● **Task to complete**:
Retype each record below word for word. Leave the pictures out.

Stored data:
※ ※ ※
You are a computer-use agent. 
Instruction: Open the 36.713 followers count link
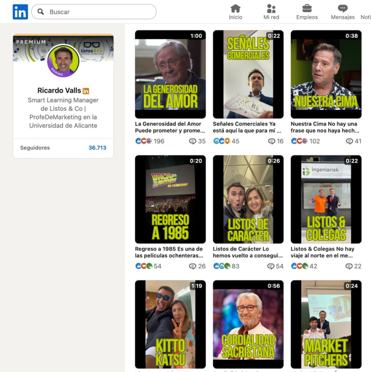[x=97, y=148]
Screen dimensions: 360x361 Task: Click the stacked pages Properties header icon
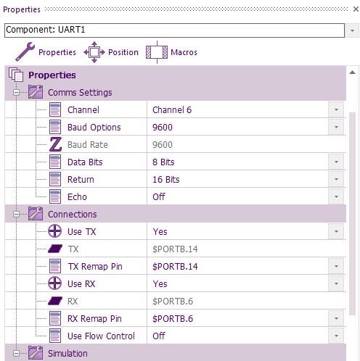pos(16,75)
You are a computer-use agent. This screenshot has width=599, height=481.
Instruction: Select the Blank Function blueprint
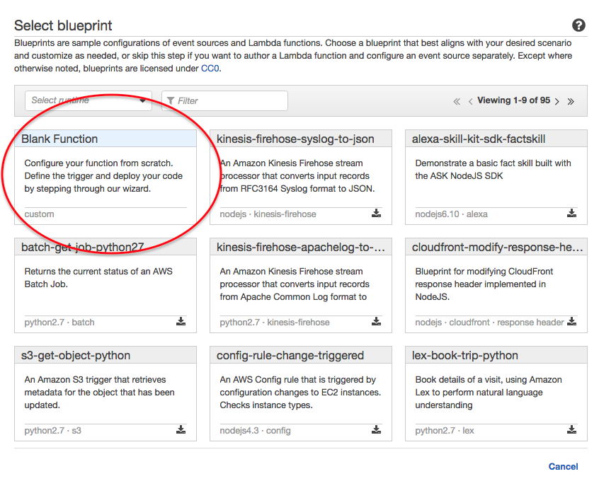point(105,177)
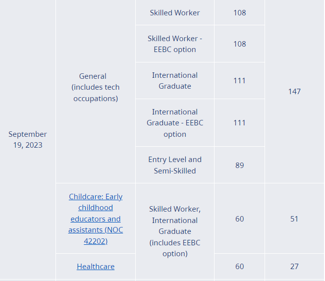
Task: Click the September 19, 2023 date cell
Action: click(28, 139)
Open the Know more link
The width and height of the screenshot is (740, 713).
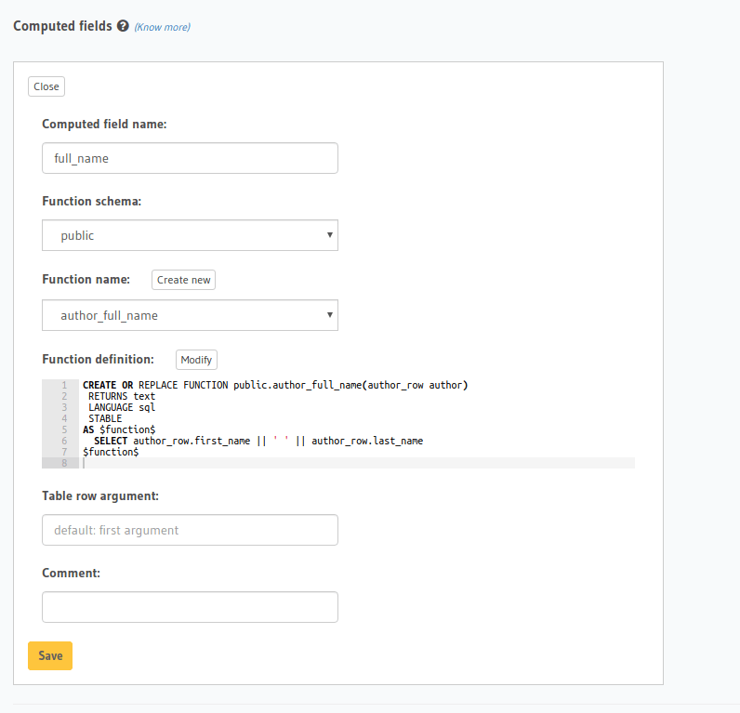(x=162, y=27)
※ ※ ※
● **Expected output**:
You are a computer-use agent. 
Instruction: Open the 36.713 followers count link
[x=97, y=148]
Screen dimensions: 360x361 Task: Click the stacked pages Properties header icon
pos(16,75)
You are a computer-use agent. This screenshot has width=599, height=481.
Instruction: Select the Blank Function blueprint
point(105,177)
Task: Click the September 19, 2023 date cell
Action: click(28, 139)
Open the Know more link
The width and height of the screenshot is (740, 713).
(x=162, y=27)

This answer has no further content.